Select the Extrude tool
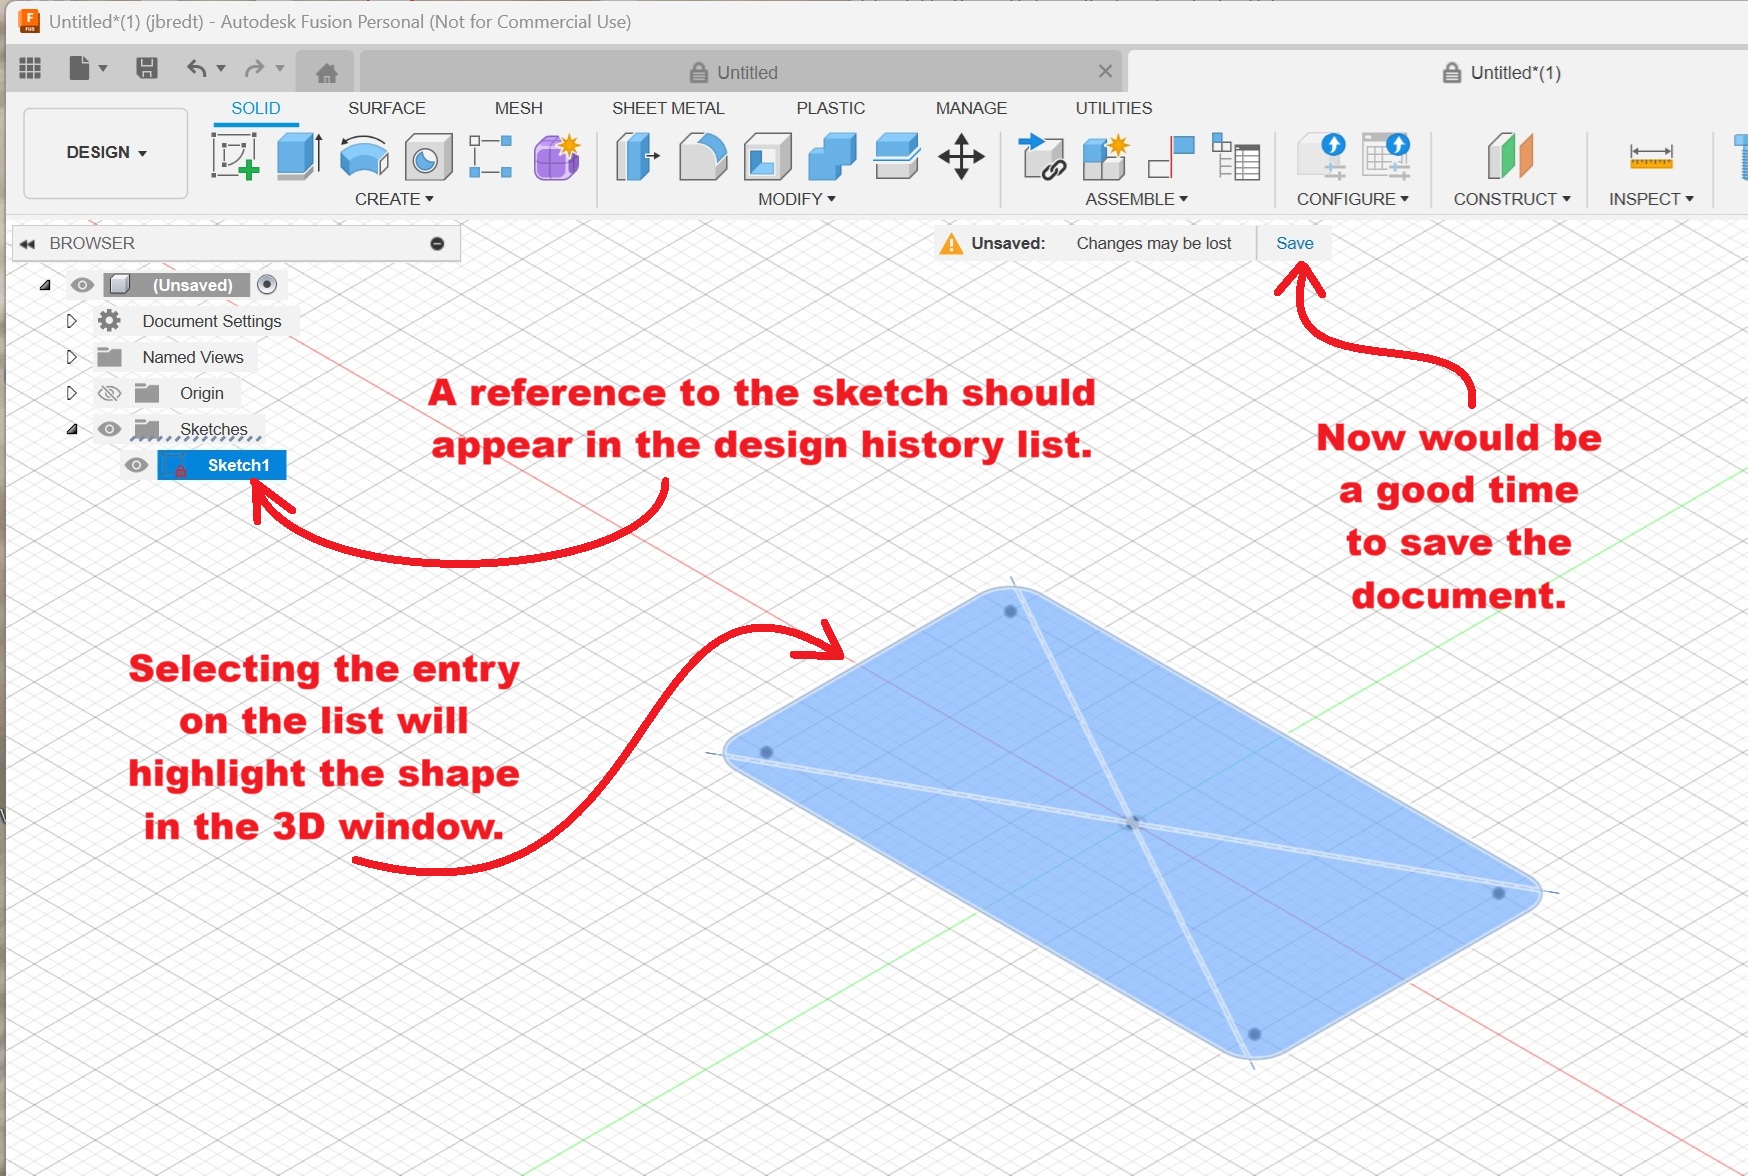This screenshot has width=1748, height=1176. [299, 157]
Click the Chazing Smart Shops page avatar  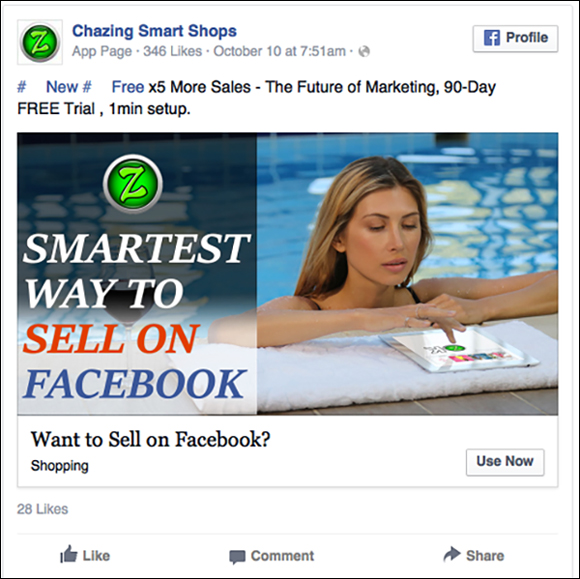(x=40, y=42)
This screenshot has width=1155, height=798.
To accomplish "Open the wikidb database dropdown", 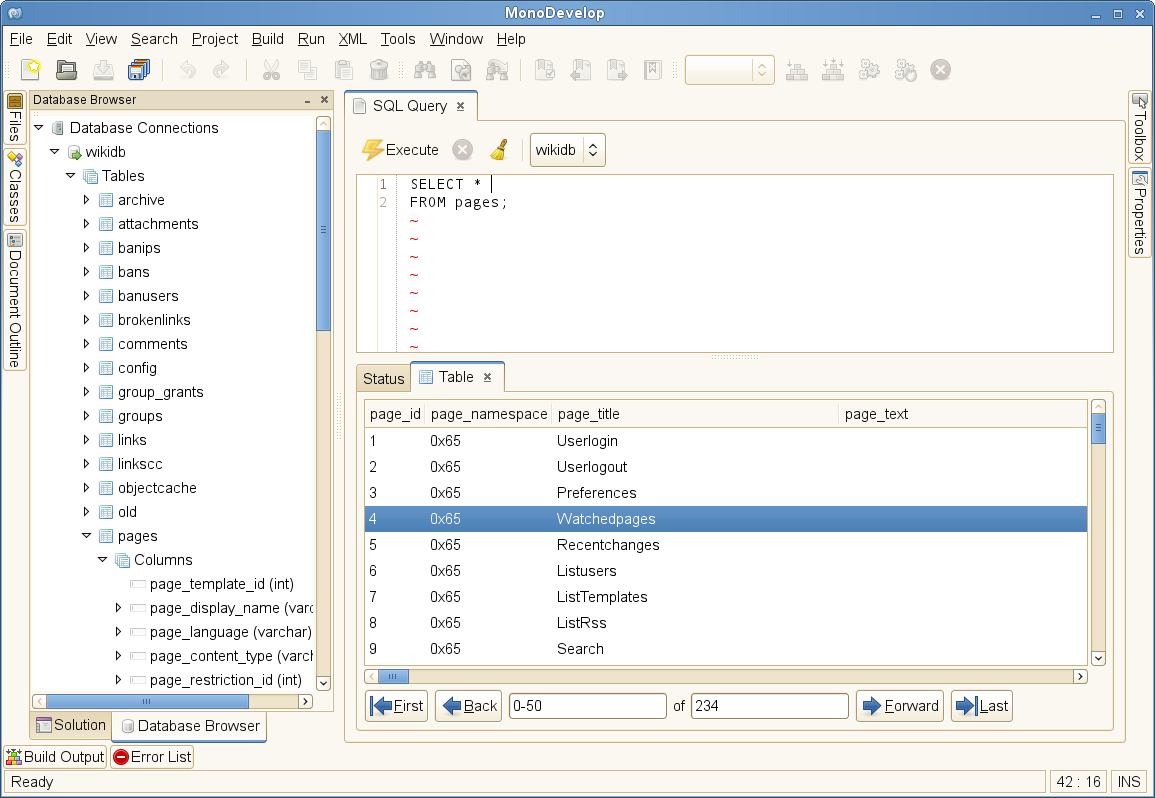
================================
> [What is needed]:
Print exactly the line containing "This screenshot has width=1155, height=798." and every line after it through the final line above, and leave all pictures out.

> [Answer to this task]:
This screenshot has width=1155, height=798.
To accomplish "Open the wikidb database dropdown", 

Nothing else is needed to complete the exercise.